Okay, that’s a little flippant, but you get where I’m coming from here. This one, I think, is easier to ignore than the rest. I’ve written about it before, but I’ve heard it so much again this year that I wanted to return to it as an issue. You will hear in writing classes that on every page, your protagonist (or other characters) must want something. In my humble opinion, this is another sure-fire way of guaranteeing that you’ll get stuck, right while you’re in your flow of writing something brilliant.
I can’t think of anything more destructive to a writer’s native talent that have them stop mid-flow and go “oh, hang on: that’s a beautiful piece of prose, and it really ties in well with the narrative I’m going for here, but I just realised, it’s not suddenly clear to the reader what the main character wants at this moment.

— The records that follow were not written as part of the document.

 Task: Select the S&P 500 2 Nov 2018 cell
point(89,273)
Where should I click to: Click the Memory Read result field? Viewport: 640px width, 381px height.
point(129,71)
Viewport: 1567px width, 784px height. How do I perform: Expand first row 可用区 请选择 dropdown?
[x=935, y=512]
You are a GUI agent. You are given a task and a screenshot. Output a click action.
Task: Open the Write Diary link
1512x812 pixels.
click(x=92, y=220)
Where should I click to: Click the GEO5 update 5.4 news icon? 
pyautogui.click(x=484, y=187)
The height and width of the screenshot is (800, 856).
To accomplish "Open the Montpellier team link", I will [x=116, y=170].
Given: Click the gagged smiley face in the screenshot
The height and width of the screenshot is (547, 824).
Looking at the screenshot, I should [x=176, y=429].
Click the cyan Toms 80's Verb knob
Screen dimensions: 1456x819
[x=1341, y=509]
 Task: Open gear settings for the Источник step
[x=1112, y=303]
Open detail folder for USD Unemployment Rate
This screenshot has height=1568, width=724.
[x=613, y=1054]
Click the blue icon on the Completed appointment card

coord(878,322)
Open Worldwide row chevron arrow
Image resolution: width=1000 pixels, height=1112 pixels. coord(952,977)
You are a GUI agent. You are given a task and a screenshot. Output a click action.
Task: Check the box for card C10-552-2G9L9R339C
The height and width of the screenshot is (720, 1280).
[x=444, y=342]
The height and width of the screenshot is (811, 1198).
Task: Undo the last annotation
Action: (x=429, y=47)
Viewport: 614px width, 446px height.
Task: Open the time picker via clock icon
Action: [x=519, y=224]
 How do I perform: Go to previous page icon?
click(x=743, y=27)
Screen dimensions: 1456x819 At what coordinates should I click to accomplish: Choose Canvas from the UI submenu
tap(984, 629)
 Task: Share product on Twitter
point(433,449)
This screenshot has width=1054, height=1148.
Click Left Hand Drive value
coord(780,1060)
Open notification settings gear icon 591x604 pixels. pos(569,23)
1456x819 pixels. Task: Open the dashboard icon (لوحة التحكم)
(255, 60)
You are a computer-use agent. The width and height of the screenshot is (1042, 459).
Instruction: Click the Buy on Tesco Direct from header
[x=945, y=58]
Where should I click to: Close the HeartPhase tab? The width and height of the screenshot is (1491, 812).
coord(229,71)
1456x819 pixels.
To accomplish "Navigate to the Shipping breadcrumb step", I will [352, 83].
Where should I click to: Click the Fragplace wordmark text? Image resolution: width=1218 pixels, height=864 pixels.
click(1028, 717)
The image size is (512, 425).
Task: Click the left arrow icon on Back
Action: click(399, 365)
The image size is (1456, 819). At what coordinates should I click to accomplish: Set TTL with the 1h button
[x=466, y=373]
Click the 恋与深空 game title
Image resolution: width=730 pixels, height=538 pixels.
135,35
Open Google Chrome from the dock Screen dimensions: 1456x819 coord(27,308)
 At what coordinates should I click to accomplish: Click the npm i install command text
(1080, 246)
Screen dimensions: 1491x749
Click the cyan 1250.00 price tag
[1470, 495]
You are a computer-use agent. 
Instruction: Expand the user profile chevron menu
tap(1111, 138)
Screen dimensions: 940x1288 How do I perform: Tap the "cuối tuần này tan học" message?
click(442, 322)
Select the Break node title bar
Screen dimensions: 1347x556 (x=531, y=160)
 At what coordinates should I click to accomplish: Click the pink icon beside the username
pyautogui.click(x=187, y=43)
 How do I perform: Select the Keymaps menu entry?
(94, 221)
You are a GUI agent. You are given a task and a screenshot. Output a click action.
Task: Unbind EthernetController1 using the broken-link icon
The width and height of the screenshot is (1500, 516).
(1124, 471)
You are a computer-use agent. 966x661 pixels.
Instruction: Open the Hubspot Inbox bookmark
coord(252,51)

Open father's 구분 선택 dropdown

Writing so that characters constantly tick a rule box will produce boring content. Everything will be boring because it just moves the story on and nothing else. It ends up being just about the destination rather than the journey. If the destination was all that mattered, you could skip the book and go directly to the last page. Where would the fun be in that?
The madness of these rules. It’s almost like some of them were created just to make a writer’s jobs harder. And believe me, it’s hard enough!
Okay, so seriously, as with other “writing rules”, this one has come about for fairly good reasons. You don’t want your story – and indeed, your characters – to start meandering off into pointless areas. Your readers will get bored, and frankly, so will you as you’re writing the thing.
But to start suggesting that on every page your characters have to want something and that this needs to be clearly expressed is just going to lock you into a difficult corner creatively.
I have a better rule. And this is just a rule of thumb, one to ignore whenever you feel it’s right to: The READER wants something on every page. Give the READER an excuse to want to keep reading. That’s no way near as creatively stifling. It’s not specific about any given thing. Maybe there’s a plot twist, or a really powering piece of dialogue, or an question raised that demands an answer.
Deliver for your readers, not your characters. The characters are designed to serve you and your intended audience, not the other way around.